- [WHAT YOU NEED TO DO]:
Return each line from the records below that contains the word "height", matching case exactly.
Start of PROVIDED RECORDS
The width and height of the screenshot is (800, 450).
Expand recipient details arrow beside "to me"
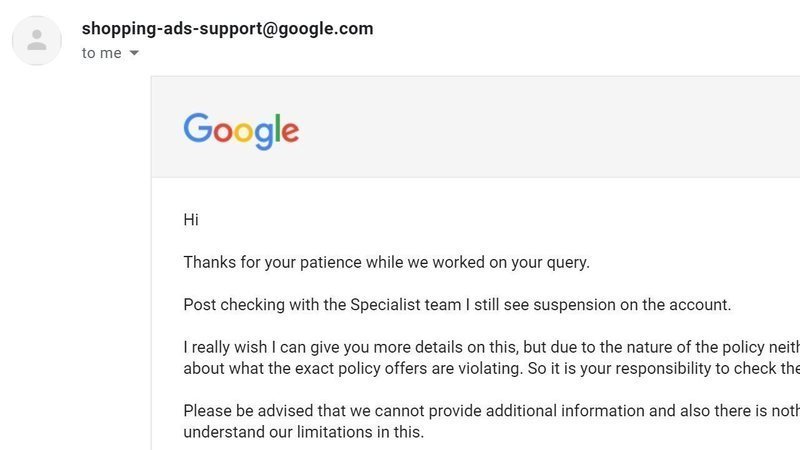pyautogui.click(x=134, y=53)
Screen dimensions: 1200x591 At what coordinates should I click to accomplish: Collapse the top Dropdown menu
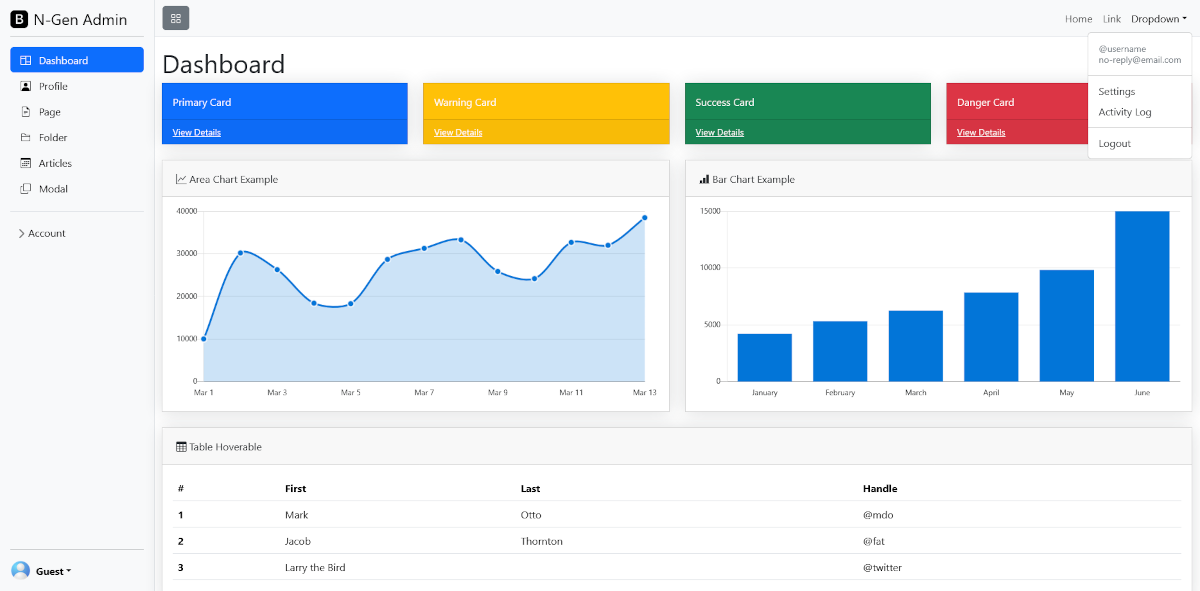pyautogui.click(x=1158, y=19)
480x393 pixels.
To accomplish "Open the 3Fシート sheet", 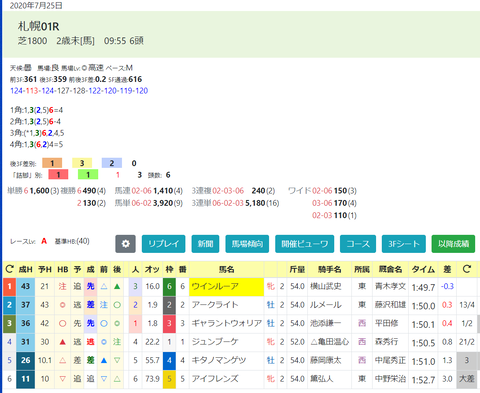I will pos(404,244).
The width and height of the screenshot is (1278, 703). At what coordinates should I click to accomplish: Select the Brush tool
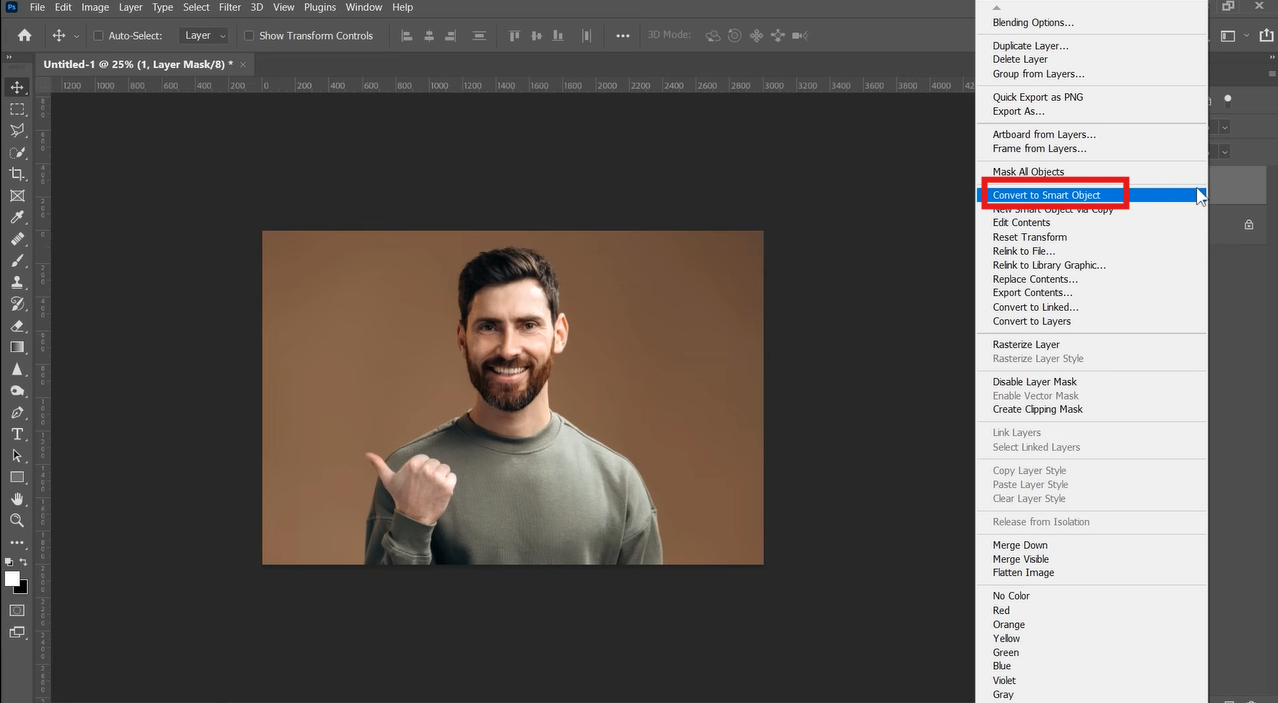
End of PROVIDED RECORDS
- [WRITTEN ANSWER]:
The width and height of the screenshot is (800, 450).
The width and height of the screenshot is (1278, 703). At what coordinates should I click to accomplish: Select the Brush tool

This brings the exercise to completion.